INVESTIGADORES
FELICE Carmelo Jose
congresos y reuniones científicas
Título:
Continuous monitoring of yeast metabolism by nonlinear dielectric spectroscopy
Autor/es:
ZAMORA, MARTÍN; FELICE, CARMELO JOSÉ
Lugar:
Amsterdan
Reunión:
Congreso; 2nd International Conference on Bio-Sensing Technology; 2011
Institución organizadora:
Bio-Sensing Technology
Resumen:
In order to obtain maximum performance during industrial fermentation
processes, it is important to know the metabolic state of microorganisms
involved. In particular, the nonlinear-dielectric spectroscopy is a technique
to monitor in-vivo and in-situ membrane proteins of microorganisms in cell
suspensions. It is is based on the interaction between membrane proteins and an
applied electric field between electrodes immersed in the cell suspensión. Previous
work from our group showed changes in the module of the third harmonic of a
suspension of Saccharomyces cerevisiae when glucose was added.

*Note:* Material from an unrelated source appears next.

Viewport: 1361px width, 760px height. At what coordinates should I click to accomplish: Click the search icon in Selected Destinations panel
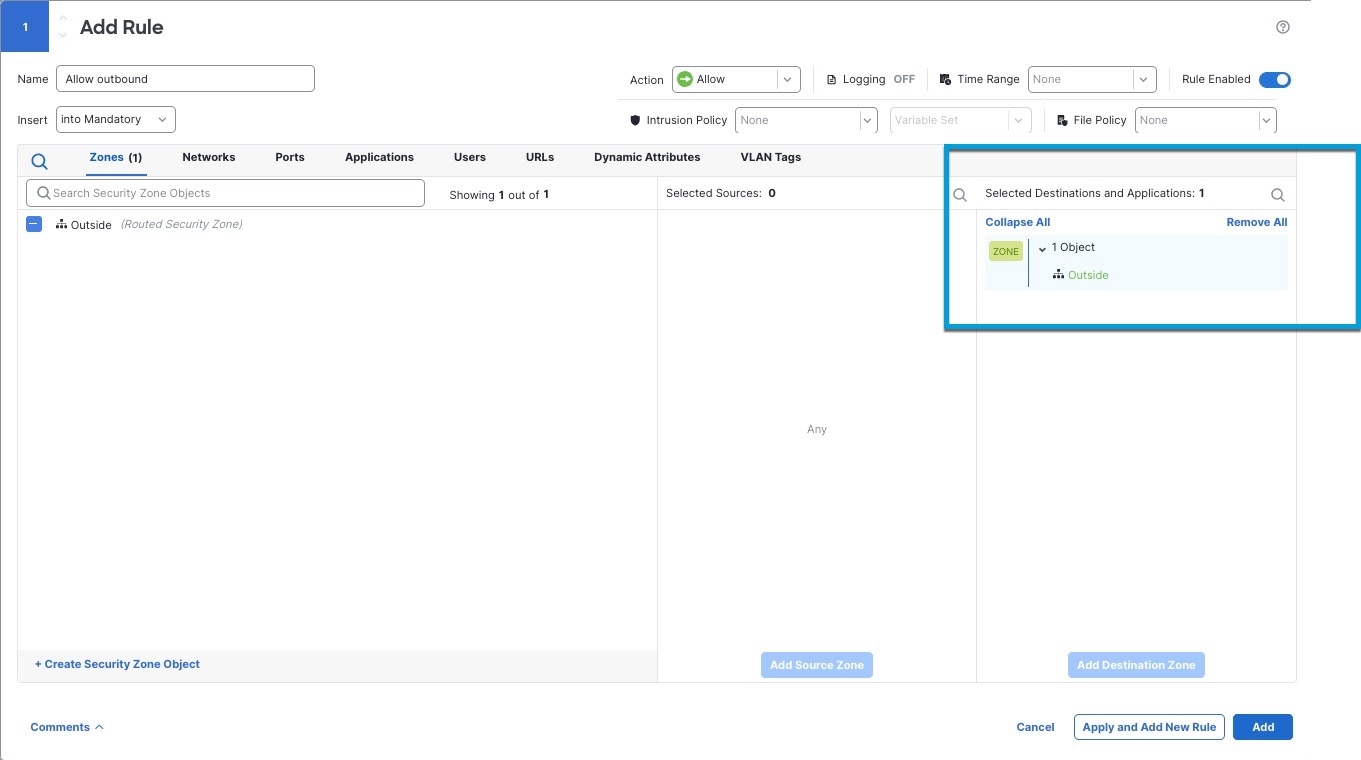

However this technique
is complex and does not allow continuous monitoring of the current. In addition
the method not measured phase, nor were there other harmonics with significant
information. In this work we present a simple methodology for monitoring the
metabolic activity of a yeast suspension. We use a tripolar cell, with a gold
electrode, a Ag/AgCl reference electrode and a spherical stainless steel
counter-electrode. 3.5 g of S. cerevisiae was suspended in 75 ml of a saline
solution. Room temperature was maintained during all measurements. A sinusoidal
overpotential of 50 mV and 700 hz was applied, and the real and imaginary
current of the fundamental and 2nd to 6th harmonics was measured. Glucose 100
mM was added after 40 min. Enormous changes were observed in the parallel
resistive component at the fundamental frequency, and in the parallel capacitive component at fundamental and 5th harmonic after addition
of glucose. These changes are simultaneous with the production of CO2 and
disappear when fermentation ends. The sensing of CO2 was discarded by
bubbling gas on the electrode. In this way, a reproducible method to monitor
the metabolic activity in suspensions of S. cerevisae was obtained.